- **DATA FOR PROCESSING**:

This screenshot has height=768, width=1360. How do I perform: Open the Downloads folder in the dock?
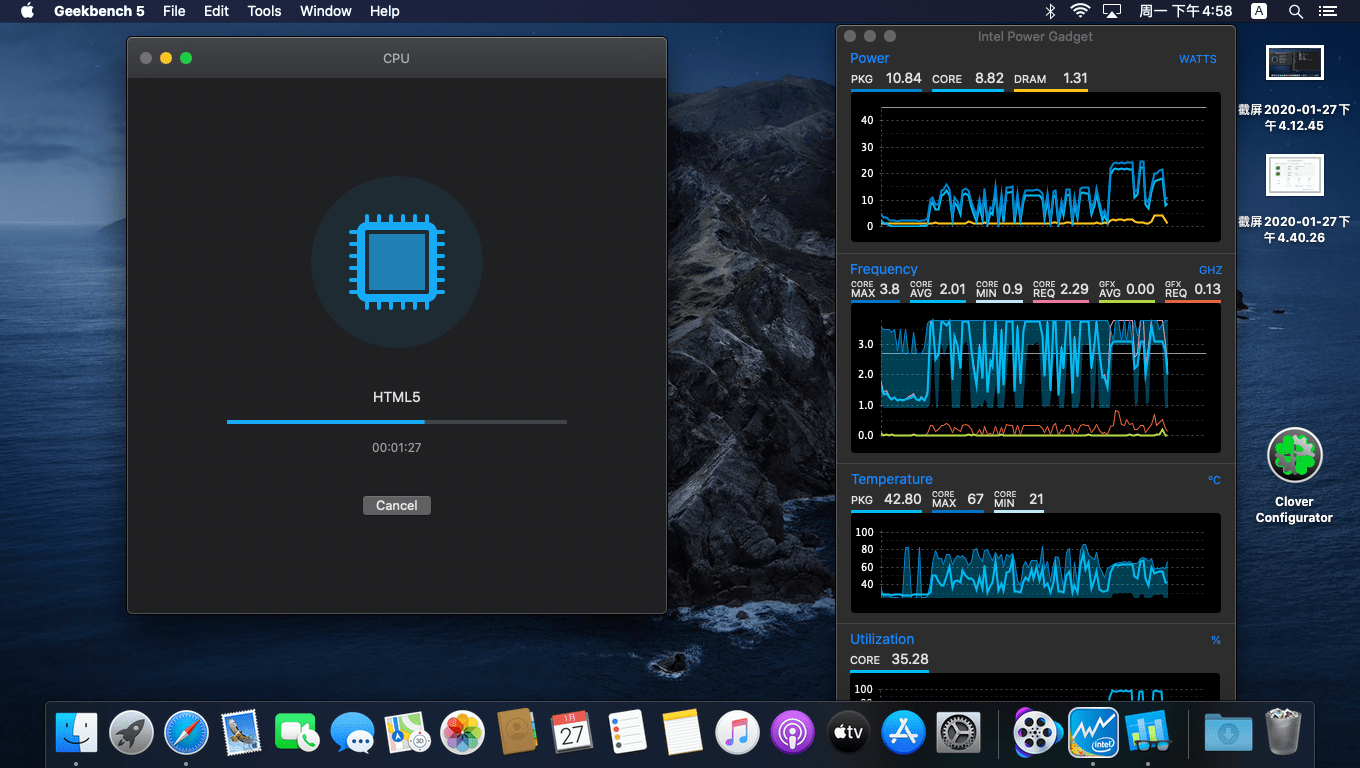coord(1228,733)
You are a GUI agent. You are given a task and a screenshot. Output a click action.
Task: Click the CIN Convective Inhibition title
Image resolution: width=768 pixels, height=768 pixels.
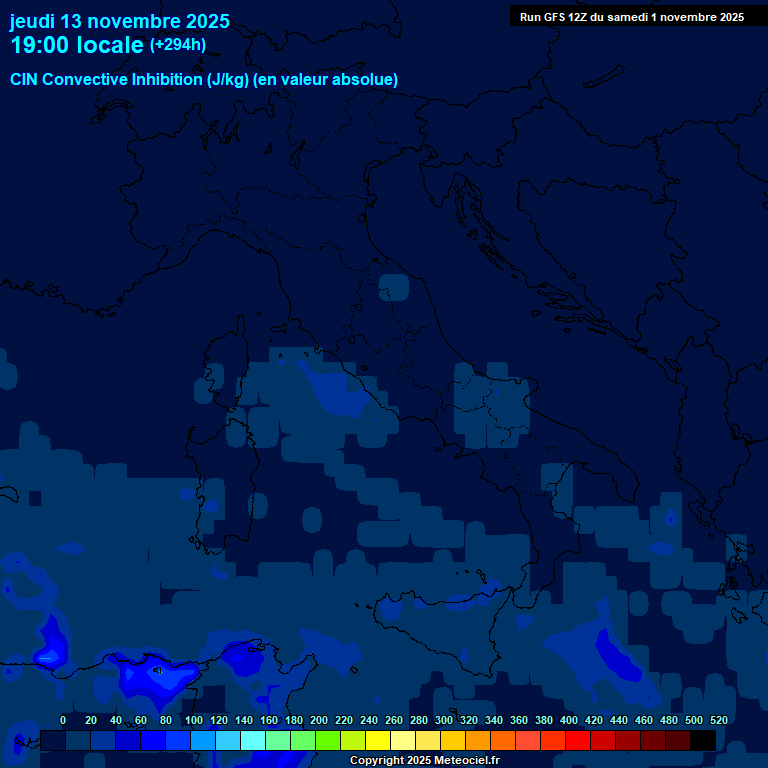pyautogui.click(x=204, y=79)
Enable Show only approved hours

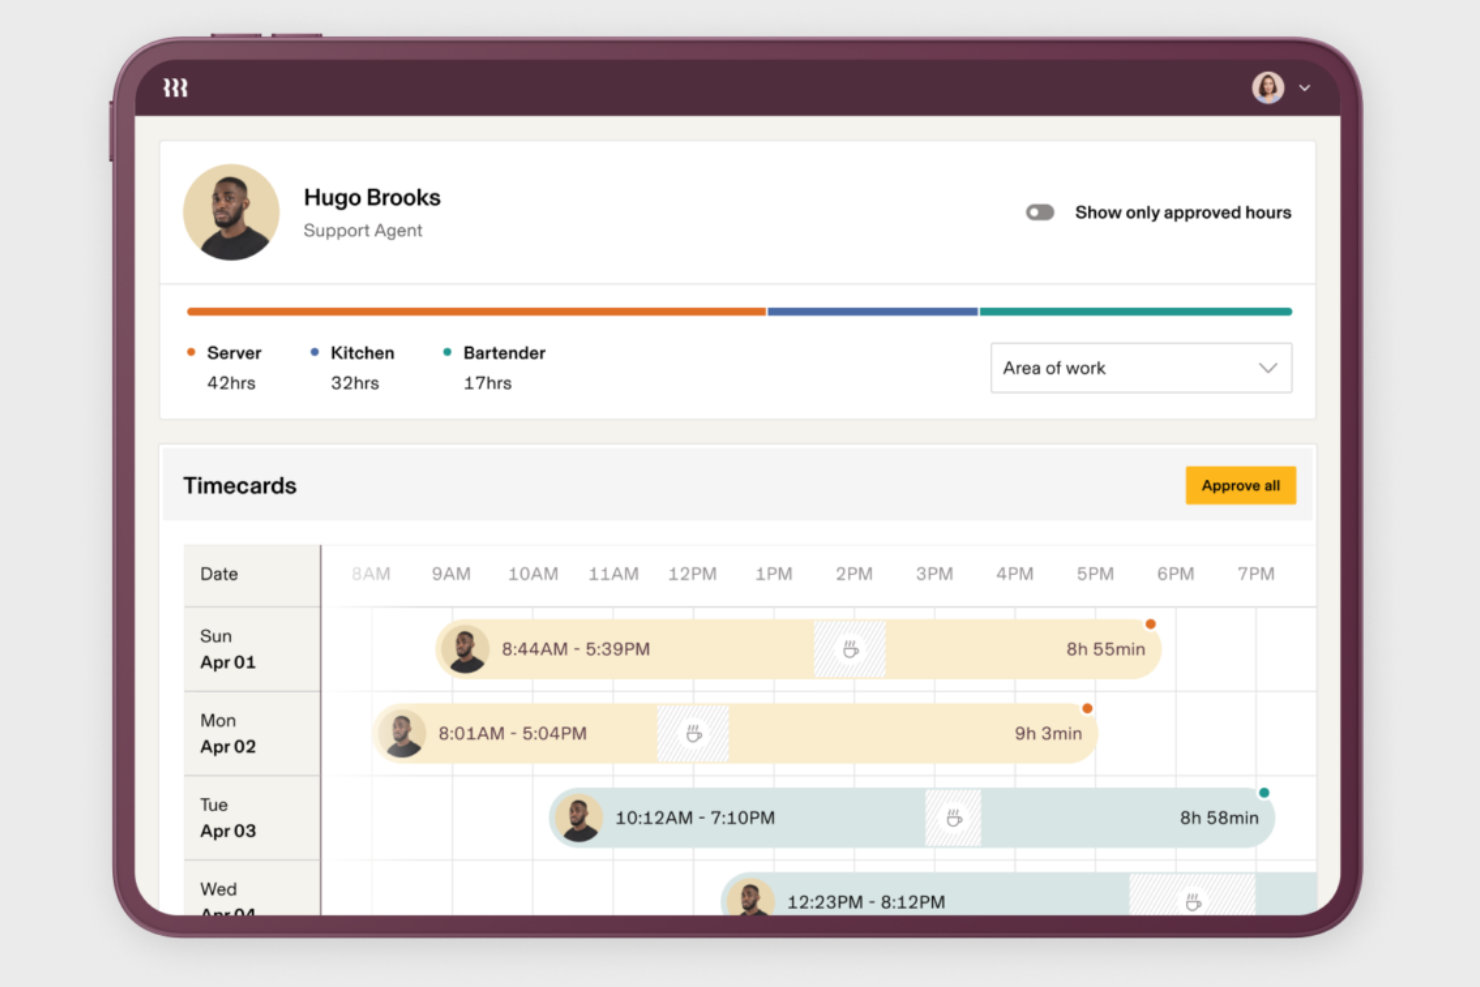pos(1039,212)
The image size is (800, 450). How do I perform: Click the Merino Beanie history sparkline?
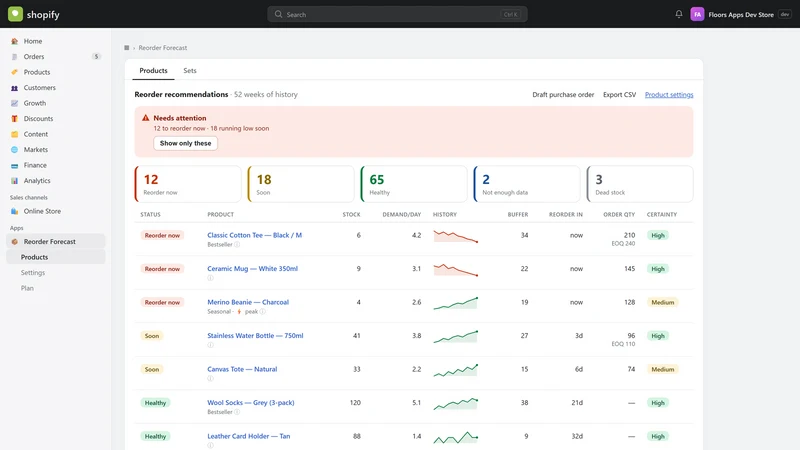coord(456,303)
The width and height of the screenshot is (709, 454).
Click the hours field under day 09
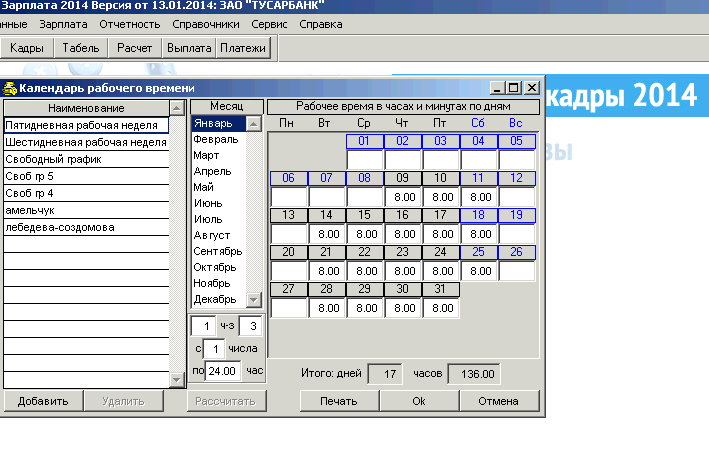pos(403,197)
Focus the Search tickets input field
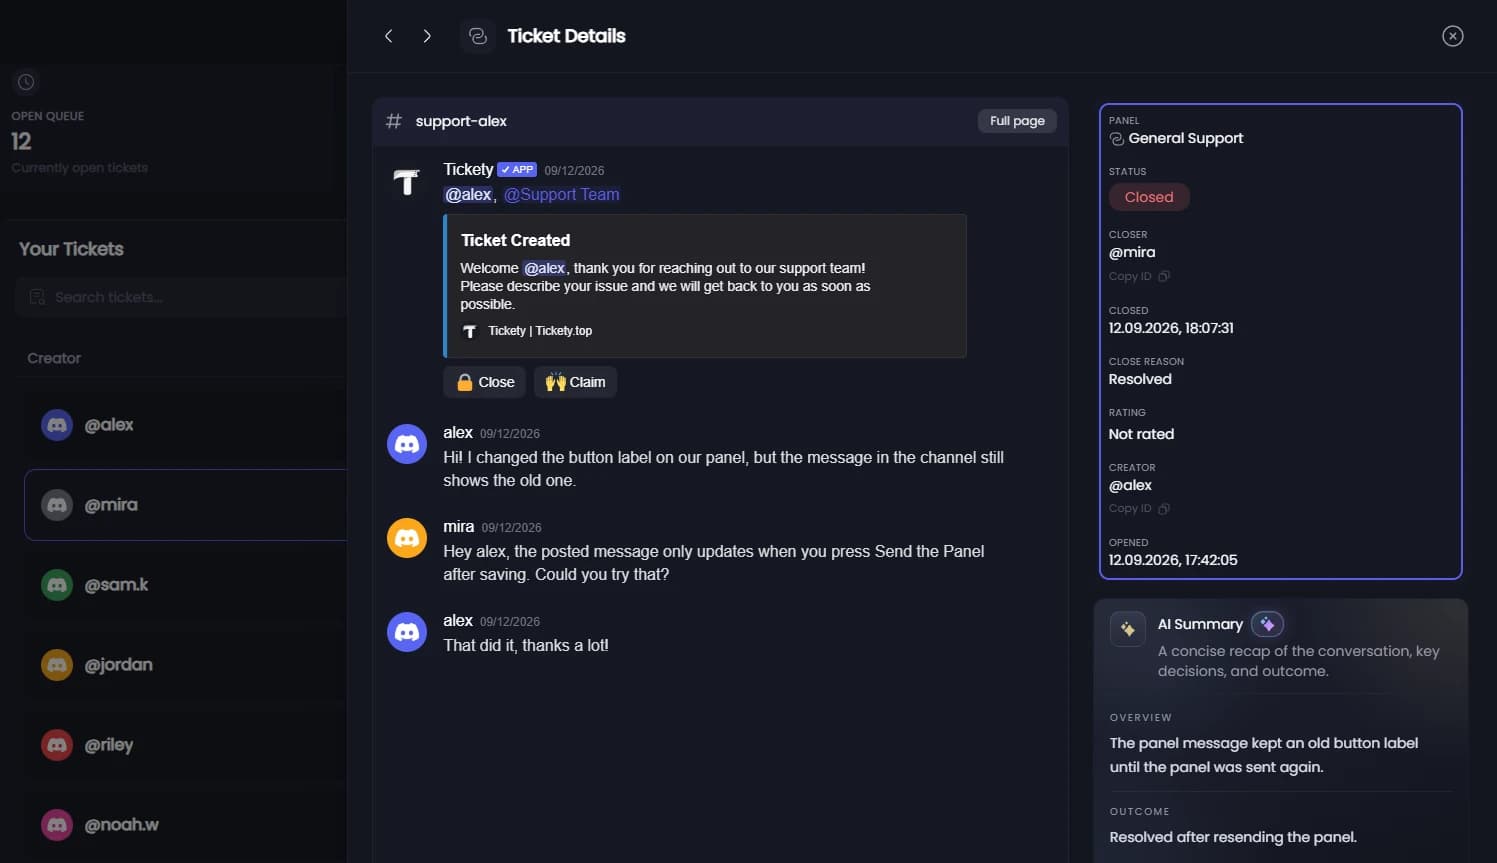This screenshot has width=1497, height=863. pyautogui.click(x=181, y=297)
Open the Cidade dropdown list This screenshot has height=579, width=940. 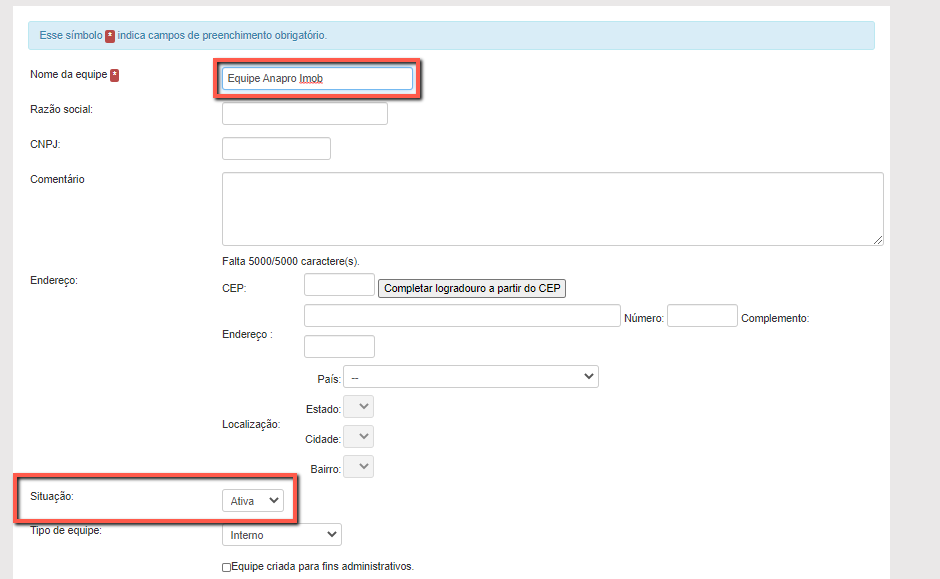(358, 437)
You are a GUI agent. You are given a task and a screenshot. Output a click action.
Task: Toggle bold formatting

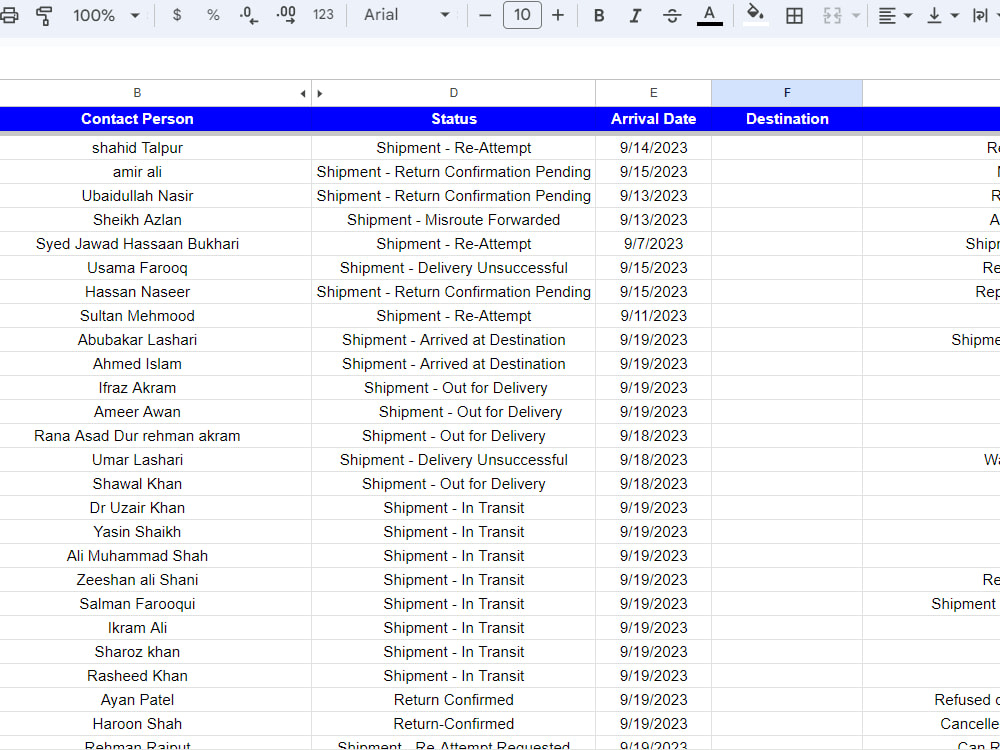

- **WHAT NEEDS TO BE DONE**: Your answer should be the lines from the opening of the records through the line with "Task: Click the", both ends retyped exactly and pictures left out.

- **ANSWER**:
This screenshot has height=768, width=1360. How do I perform: Open the Downloads folder in the dock?
coord(1228,733)
You are a GUI agent. You are given a task and a screenshot. Output a click action.
Task: Click the CIN Convective Inhibition title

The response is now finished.